Anforderung A: Benenne im Dokumenttext „Jahresfrist“ in „Ausschlussfrist“ um und gib dabei den Abschnitt von „1. Einem Antrag“ bis einschließlich „eine Eingangsbestätigung erhielt.“ wieder.
Anforderung B: Fasse den Dokumenttext in zwei Sätzen zusammen.

Dokumenttext:
···

Entscheidungsstichwort (Thema)

Zur Wiedereinsetzung in eine versäumte Revisionsfrist

 

Leitsatz (NV)

1. Einem Antrag auf Wiedereinsetzung in die Revisionsfrist, der erst mehr als zwei Jahre nach Zustellung der Entscheidung über die Nichtzulassungsbeschwerde gestellt worden ist, kann grundsätzlich schon wegen Versäumung der Jahresfrist gemäß § 56 Abs. 3 FGO nicht entsprochen werden.

2. Der Antrag auf Wiedereinsetzung war nicht infolge höherer Gewalt unmöglich, wenn die Revisionsschrift auf dem Postweg verloren gegangen sein soll, der Prozeßbevollmächtigte des Klägers aber nicht bemerkt hat, daß er weder vom FG noch vom BFH eine Eingangsbestätigung erhielt.

···

Bereitgestellte Angaben:

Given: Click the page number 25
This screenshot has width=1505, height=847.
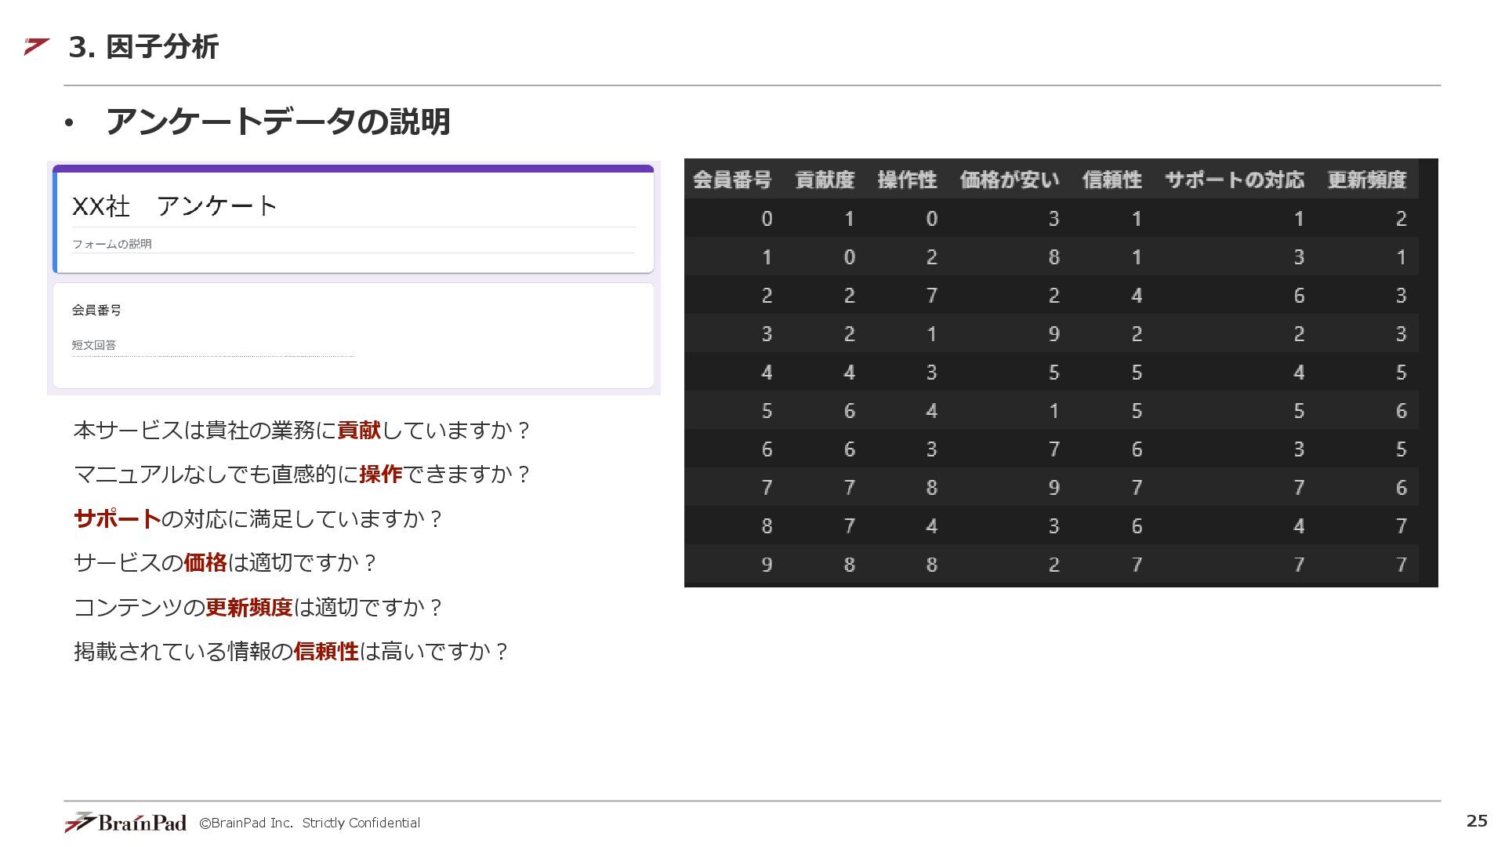Looking at the screenshot, I should (1476, 820).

···

Musterlösung A:
1. Einem Antrag auf Wiedereinsetzung in die Revisionsfrist, der erst mehr als zwei Jahre nach Zustellung der Entscheidung über die Nichtzulassungsbeschwerde gestellt worden ist, kann grundsätzlich schon wegen Versäumung der Ausschlussfrist gemäß § 56 Abs. 3 FGO nicht entsprochen werden.

2. Der Antrag auf Wiedereinsetzung war nicht infolge höherer Gewalt unmöglich, wenn die Revisionsschrift auf dem Postweg verloren gegangen sein soll, der Prozeßbevollmächtigte des Klägers aber nicht bemerkt hat, daß er weder vom FG noch vom BFH eine Eingangsbestätigung erhielt.

Musterlösung B: Ein Antrag auf Wiedereinsetzung in die Revisionsfrist, der erst mehr als zwei Jahre nach Zustellung der Entscheidung über die Nichtzulassungsbeschwerde gestellt wird, kann grundsätzlich schon wegen Versäumung der Jahresfrist nach § 56 Abs. 3 FGO keinen Erfolg haben. Höhere Gewalt liegt nicht vor, wenn die Revisionsschrift auf dem Postweg verloren gegangen sein soll, der Prozessbevollmächtigte des Klägers aber nicht bemerkt hat, dass er weder vom FG noch vom BFH eine Eingangsbestätigung erhielt.